Monitor-based exoscopic 3D4k neurosurgical interventions: a two-phase prospective-randomized clinical evaluation of a novel hybrid device

Affiliations
Randomized Controlled Trial

Monitor-based exoscopic 3D4k neurosurgical interventions: a two-phase prospective-randomized clinical evaluation of a novel hybrid device

Anna L Roethe et al. Acta Neurochir (Wien). 2020 Dec.

Abstract

Background: Promoting a disruptive innovation in microsurgery, exoscopes promise alleviation of physical strain and improved image quality through digital visualization during microneurosurgical interventions. This study investigates the impact of a novel 3D4k hybrid exoscope (i.e., combining digital and optical visualization) on surgical performance and team workflow in preclinical and clinical neurosurgical settings.
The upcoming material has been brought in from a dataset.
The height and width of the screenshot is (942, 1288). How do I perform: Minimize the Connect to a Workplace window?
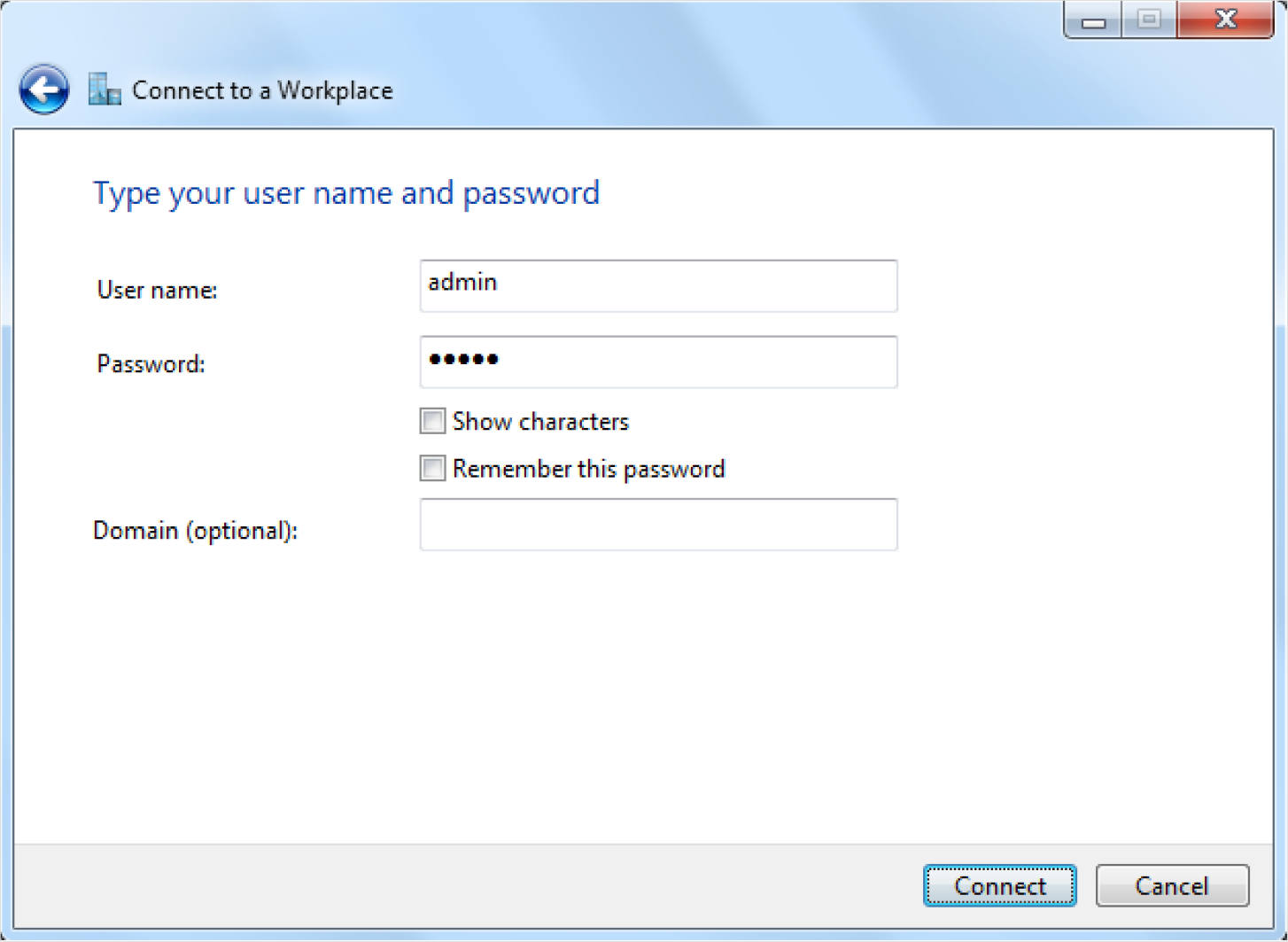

Methods: A pre-clinical workshop setting has been developed to assess usability and implementability through skill-based scenarios (neurosurgical participants n = 12). An intraoperative exploration in head and spine surgery (n = 9) and a randomized clinical study comparing ocular and monitor mode in supratentorial brain tumor cases (n = 20) followed within 12 months. Setup, procedure, case characteristics, surgical performance, and user experience have been analyzed for both ocular group (OG) and monitor group (MG).
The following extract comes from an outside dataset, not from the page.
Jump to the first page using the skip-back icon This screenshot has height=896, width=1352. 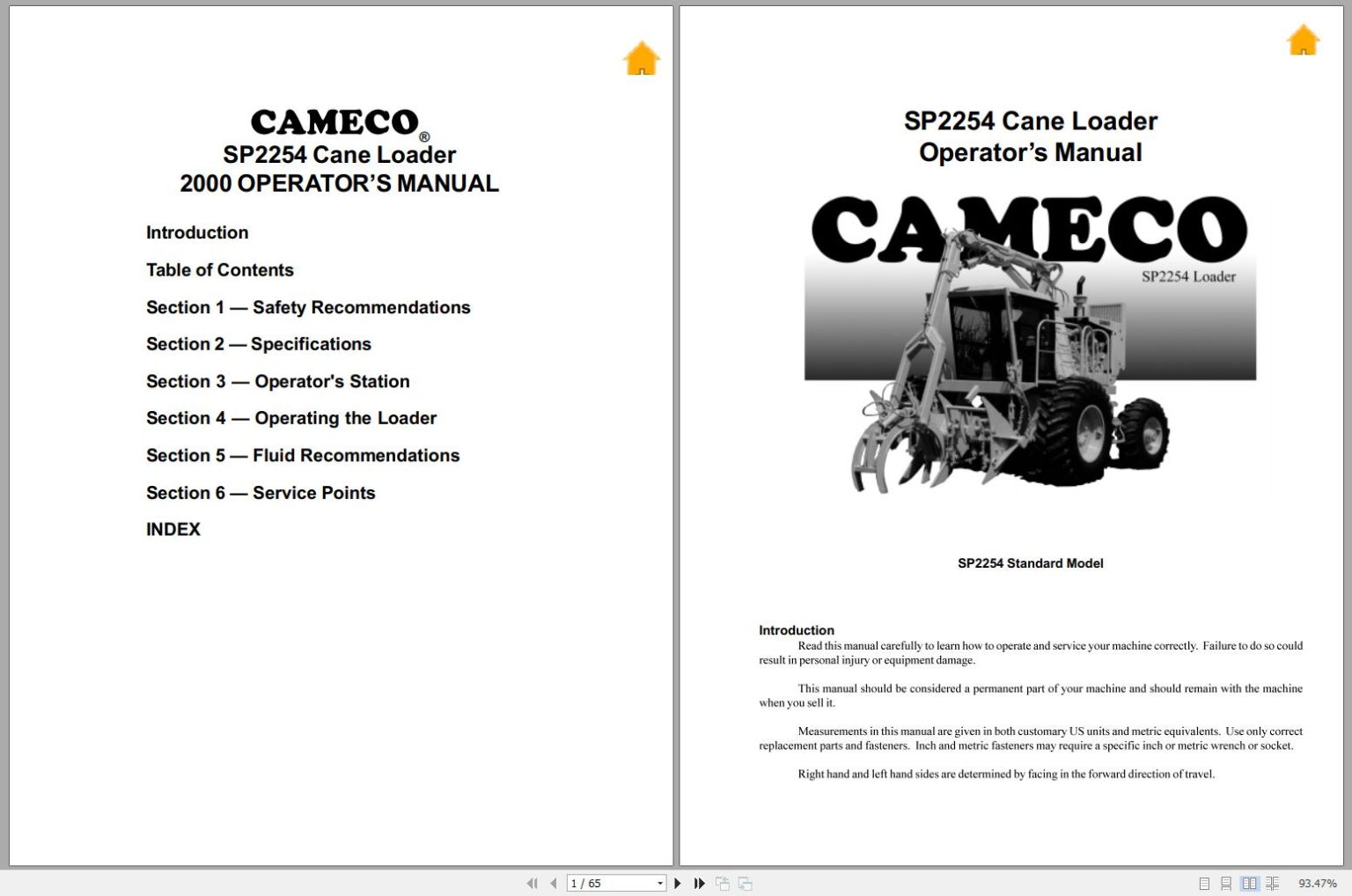(533, 883)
Results: Brain tumor cases using frontal, frontoparietal, or temporal approaches have been identified as favorable use cases for introducing exoscopic neurosurgery. Mean monitor distance and angle were 180 cm and 10°. Surgical ergonomics when sitting improved significantly in MG compared with OG (P = .03). Hand-eye coordination required familiarization in MG. Preclinical data showed a positive correlation between lateral camera inclination and impact on hand-eye coordination (rs = 0.756, P = .01). There was no significant added surgical time in MG. Image quality in current generation 3D4k monitors has been rated inferior to optic visualization yet awaits updates.
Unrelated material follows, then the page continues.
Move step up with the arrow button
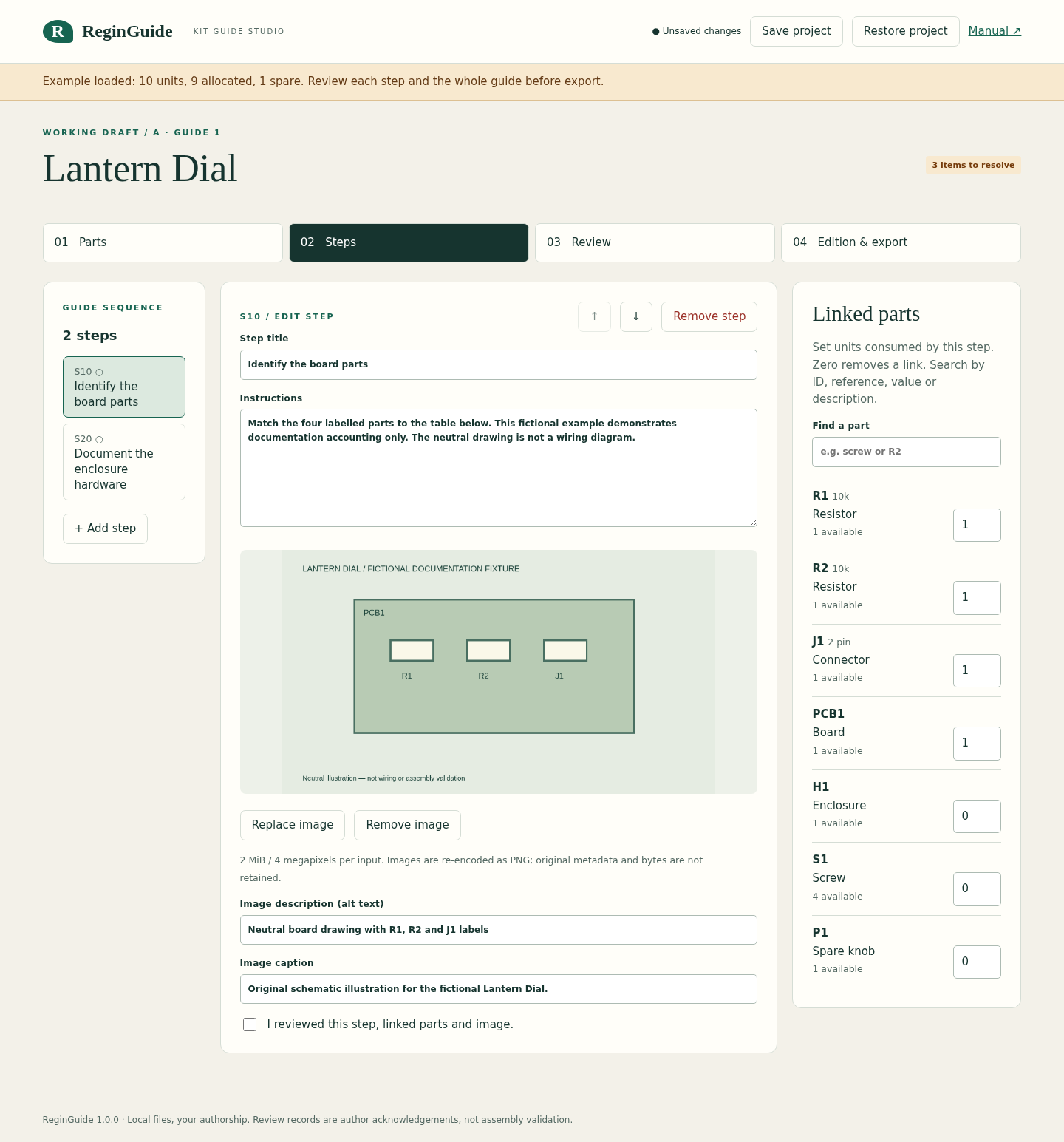This screenshot has height=1142, width=1064. pyautogui.click(x=594, y=316)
Conclusions: The hybrid exoscopic device can be integrated into established neurosurgical workflows. Currently, exoscopic interventions seem most suited for cranial tumor surgery in lesions that are not deep-seated. Ergonomics improve in monitor mode compared to conventional microsurgery.

Keywords: Brain tumor; Digital innovation; Exoscope; Intraoperative visualization; Technology evaluation.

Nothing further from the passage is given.